[Given entries]

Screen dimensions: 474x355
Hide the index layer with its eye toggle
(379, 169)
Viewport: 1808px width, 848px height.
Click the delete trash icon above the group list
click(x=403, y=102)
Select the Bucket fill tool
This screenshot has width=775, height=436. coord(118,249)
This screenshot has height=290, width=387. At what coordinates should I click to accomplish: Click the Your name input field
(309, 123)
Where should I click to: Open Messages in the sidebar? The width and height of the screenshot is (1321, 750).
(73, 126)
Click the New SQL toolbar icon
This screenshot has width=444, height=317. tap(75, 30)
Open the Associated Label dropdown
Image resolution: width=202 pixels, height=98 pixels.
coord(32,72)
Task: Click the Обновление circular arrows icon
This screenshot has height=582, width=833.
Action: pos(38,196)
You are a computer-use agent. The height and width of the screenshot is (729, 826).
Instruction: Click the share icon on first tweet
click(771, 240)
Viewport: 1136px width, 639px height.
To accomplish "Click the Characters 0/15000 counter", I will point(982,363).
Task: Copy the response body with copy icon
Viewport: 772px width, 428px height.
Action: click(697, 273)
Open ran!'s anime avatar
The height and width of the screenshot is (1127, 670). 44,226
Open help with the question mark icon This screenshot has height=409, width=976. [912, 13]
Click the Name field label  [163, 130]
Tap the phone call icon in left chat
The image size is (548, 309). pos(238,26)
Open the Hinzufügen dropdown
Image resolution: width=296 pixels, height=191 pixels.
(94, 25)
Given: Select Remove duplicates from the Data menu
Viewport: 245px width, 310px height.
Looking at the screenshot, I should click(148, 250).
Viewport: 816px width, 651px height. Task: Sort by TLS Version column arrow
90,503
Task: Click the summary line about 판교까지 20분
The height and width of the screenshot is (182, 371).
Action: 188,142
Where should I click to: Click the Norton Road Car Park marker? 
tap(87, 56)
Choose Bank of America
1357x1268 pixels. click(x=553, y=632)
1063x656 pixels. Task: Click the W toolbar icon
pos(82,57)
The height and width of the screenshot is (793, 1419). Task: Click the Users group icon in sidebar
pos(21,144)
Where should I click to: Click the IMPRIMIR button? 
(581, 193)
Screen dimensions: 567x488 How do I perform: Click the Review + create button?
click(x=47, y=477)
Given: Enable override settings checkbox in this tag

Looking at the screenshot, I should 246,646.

[/Given entries]

◆ Problem description ◆
If a line in the entries contains "dropdown", copy it.

◆ Output for this task ◆
Open the Associated Label dropdown
Open the Hinzufügen dropdown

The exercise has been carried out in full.